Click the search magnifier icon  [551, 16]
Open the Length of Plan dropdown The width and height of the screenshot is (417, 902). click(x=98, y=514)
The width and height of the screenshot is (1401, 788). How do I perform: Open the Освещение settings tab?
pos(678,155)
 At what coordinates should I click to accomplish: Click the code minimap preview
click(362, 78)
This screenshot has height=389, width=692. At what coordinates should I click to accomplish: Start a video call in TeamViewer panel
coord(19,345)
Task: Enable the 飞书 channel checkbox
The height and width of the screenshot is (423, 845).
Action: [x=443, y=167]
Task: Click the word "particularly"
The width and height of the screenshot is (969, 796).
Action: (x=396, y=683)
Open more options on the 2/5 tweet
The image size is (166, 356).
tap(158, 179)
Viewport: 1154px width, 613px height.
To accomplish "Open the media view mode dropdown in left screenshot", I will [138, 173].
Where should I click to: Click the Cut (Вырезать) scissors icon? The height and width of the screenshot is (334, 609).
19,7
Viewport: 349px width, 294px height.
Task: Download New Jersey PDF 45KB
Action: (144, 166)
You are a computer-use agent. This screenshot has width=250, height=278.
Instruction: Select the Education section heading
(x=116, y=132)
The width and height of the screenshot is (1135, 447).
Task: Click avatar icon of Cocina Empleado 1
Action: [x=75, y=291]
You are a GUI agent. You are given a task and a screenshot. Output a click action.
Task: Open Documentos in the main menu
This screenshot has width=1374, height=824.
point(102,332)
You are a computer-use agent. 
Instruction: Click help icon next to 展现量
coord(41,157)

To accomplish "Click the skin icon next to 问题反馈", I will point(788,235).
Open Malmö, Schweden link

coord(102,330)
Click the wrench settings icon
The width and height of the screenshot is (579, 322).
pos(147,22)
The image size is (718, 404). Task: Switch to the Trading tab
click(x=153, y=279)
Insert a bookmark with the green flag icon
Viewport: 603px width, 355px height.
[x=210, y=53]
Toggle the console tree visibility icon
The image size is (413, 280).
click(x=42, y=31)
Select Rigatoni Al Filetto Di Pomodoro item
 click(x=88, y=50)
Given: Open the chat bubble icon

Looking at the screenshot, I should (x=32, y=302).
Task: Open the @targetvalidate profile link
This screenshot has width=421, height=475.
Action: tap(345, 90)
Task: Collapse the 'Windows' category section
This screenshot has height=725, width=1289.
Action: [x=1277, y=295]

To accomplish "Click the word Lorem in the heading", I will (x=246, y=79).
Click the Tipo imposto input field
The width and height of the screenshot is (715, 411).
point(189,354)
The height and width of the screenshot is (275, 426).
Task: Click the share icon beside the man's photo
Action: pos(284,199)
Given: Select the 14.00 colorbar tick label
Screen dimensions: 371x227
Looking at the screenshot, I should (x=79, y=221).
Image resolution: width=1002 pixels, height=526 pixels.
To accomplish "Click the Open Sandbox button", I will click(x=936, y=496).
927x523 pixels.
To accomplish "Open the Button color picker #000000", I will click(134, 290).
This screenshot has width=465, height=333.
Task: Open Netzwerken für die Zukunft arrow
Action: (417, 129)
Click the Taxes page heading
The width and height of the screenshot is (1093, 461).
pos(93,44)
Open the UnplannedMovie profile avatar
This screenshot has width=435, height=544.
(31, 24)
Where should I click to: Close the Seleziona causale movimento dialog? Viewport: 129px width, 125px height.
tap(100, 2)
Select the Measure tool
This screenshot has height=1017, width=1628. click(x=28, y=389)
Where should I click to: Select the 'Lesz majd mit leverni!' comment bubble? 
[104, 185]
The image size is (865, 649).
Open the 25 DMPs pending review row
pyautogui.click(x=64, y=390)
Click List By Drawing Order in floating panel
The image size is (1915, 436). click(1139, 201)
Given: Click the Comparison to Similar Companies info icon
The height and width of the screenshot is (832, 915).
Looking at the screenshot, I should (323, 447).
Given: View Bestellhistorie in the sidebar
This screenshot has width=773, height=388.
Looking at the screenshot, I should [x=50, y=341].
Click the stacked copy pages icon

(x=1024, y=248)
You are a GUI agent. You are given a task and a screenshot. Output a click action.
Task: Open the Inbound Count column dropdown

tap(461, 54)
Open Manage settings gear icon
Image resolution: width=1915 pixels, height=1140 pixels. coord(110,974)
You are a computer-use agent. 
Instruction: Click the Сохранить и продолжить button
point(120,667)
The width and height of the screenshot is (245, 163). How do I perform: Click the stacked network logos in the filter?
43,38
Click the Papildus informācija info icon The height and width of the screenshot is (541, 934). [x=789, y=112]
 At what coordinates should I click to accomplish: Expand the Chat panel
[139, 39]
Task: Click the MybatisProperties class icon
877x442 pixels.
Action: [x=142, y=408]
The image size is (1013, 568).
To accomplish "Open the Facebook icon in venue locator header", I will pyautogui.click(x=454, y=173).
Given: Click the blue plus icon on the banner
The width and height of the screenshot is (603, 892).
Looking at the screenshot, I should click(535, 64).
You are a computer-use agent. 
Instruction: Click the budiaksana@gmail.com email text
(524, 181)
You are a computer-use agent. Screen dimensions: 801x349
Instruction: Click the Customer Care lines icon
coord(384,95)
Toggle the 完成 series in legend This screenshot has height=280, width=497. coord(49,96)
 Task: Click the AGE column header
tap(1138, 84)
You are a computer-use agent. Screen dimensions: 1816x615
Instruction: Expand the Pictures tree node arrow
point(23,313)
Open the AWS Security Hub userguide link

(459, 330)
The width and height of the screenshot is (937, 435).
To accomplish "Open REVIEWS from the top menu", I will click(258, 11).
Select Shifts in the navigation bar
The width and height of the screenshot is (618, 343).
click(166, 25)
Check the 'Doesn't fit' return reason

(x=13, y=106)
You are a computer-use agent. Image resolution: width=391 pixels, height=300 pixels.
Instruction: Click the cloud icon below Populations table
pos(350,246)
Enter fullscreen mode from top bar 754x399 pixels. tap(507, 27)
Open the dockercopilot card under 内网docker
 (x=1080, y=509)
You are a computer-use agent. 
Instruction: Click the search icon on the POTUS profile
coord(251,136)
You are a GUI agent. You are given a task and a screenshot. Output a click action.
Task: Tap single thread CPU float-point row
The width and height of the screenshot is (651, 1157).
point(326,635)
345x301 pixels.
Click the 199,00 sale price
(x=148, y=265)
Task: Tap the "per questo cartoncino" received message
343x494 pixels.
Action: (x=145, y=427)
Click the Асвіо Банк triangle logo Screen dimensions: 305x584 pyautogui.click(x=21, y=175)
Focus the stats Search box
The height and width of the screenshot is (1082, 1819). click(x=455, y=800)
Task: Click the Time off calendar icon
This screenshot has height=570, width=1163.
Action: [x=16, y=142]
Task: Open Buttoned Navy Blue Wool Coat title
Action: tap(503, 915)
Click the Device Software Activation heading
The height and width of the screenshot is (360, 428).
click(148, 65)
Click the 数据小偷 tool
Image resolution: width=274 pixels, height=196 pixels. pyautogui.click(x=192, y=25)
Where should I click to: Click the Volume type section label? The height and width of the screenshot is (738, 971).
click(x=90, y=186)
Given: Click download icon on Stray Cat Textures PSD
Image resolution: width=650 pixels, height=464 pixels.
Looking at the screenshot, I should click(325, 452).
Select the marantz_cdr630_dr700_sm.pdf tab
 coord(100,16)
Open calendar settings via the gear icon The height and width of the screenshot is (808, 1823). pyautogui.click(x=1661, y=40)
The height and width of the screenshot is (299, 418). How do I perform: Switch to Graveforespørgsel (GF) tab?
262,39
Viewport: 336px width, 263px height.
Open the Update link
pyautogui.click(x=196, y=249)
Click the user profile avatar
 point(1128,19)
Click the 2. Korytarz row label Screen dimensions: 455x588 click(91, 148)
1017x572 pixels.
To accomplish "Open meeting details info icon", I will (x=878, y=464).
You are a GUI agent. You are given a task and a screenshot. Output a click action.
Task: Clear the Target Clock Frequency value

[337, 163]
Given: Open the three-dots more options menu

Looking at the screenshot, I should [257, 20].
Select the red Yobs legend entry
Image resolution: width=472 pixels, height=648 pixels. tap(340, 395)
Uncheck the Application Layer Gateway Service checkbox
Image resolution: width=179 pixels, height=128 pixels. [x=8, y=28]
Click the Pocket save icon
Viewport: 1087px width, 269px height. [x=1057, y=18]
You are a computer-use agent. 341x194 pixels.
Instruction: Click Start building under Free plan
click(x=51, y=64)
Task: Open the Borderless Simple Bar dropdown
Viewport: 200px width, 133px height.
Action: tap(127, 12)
--
[Problem details]:
Copy the lines of data exactly, starting at the line containing "Click the user profile avatar" and ending at the line containing "Looking at the screenshot, I should [257, 20].".

[Result for this task]:
Click the user profile avatar
 point(1128,19)
Click the 2. Korytarz row label Screen dimensions: 455x588 click(91, 148)
1017x572 pixels.
To accomplish "Open meeting details info icon", I will (x=878, y=464).
You are a GUI agent. You are given a task and a screenshot. Output a click action.
Task: Clear the Target Clock Frequency value

[337, 163]
Given: Open the three-dots more options menu

Looking at the screenshot, I should [257, 20].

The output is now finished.